Is that Right? Wonder Bread is soft, delicious and nutritious
Is Wonder Bread nutritious?
It is beyond a doubt soft and delicious. And its Web site, featuring a fun new sandwich-builder feature called the Wonder-izer, makes a convincing case for the nutritional value of all breads Wonder, from the traditional white variety of our youth to the whole-wheat versions available today.
These breads are fortified with folic acid, calcium and, more recently, Vitamin D, which works with calcium to build strong bones and lately is being recognized as one of the most vital nutrients in maintaining health and preventing disease. The breads contain very little fat and a reasonable amount of sodium. Depending on which you choose, you also can get a dose of daily fiber by eating Wonder Bread. (There's a tip suggesting sandwiches made with one slice of white and another of whole wheat to ease picky kids into the world of whole grains.)
The site allows you to choose from more than 120 ingredients to create virtual sandwiches, or you can choose one they've assembled for you. Then the Wonder-izer calculates the nutrition data for the sandwich you've selected and offers tips for adding more of certain nutrients, such as calcium. You can go the obviously healthful route -- The Classic, which appears to feature sliced turkey, lettuce and tomato, for 165 calories -- or accept the (I hope!) tongue-in-cheek Trick or Treat sandwich, made of chocolate chips and candy corn (547 calories). The implication is that there's room in your diet for even that kind of sandwich, as long as you account for the calories, fat and nutrient content.
But what's sadly missing from the site is an actual list of Wonder Bread's ingredients. Luckily, I keep a loaf in my breadbox for my son's daily PB&J sandwich. He actually chose the "100% Whole Grain" loaf, which somehow is softer and tastier than some of the other grain-filled Wonders. A quick glance at the label, though, makes me, well, wonder. It's a long, long list of ingredients, many with polysyllabic names.
But the good news is that the first ingredient is whole wheat flour, followed by water. Though I'm not an HFCS-phobe, I'm not happy to see "high fructose corn syrup or sugar" listed third. Still, I know many bread recipes require something sweet to feed the yeast, so I'm okay with that. Next come wheat gluten and yeast.
The rest of the ingredients, each of which constitutes 2 percent or less of the total recipe, are not surprising: There's a handful of items such as soybean oil and salt followed by categories listed by function: dough conditioners, yeast nutrients, enrichment (including those vitamins and minerals that constitute this bread's nutritional quality), and then another handful -- vinegar, calcium propionate (for freshness), and the like.

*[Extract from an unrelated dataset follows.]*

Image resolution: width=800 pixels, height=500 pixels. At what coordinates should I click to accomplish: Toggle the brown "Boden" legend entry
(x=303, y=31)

If none of that sounds particularly homey, I don't see anything to set off alarms in a parent's head. But here's where you have to be a careful label-reader. The wrapping on my loaf of bread says there are 16 grams of "whole grain" per slice. That's all well and good, but if it's fiber you're after, that single slice supplies just 2 grams, or 8 percent of your daily total. So a two-slice sandwich delivers only 4 grams, or 16 percent of your total. That's fine -- but don't go thinking you're getting 16 grams of FIBER per slice.
Here's how I see it: You can make bread at home, as I often do, with as few as four ingredients: flour, water, yeast and salt; sometimes you need sugar, too. That bread can provide fiber, if you use some whole-grain flour or add things such as bran or flax. But it won't have calcium, Vitamin D, folic acid or iron. And you will have go to the trouble to make the bread yourself, which some of us enjoy but others have no time for.
Or you can buy Wonder Bread, which is easy and cheap(ish) and fortified with health-promoting nutrients, some of which you certainly could get from better sources such as fruits and vegetables. But in the grand scheme of packaged foods, you could do worse.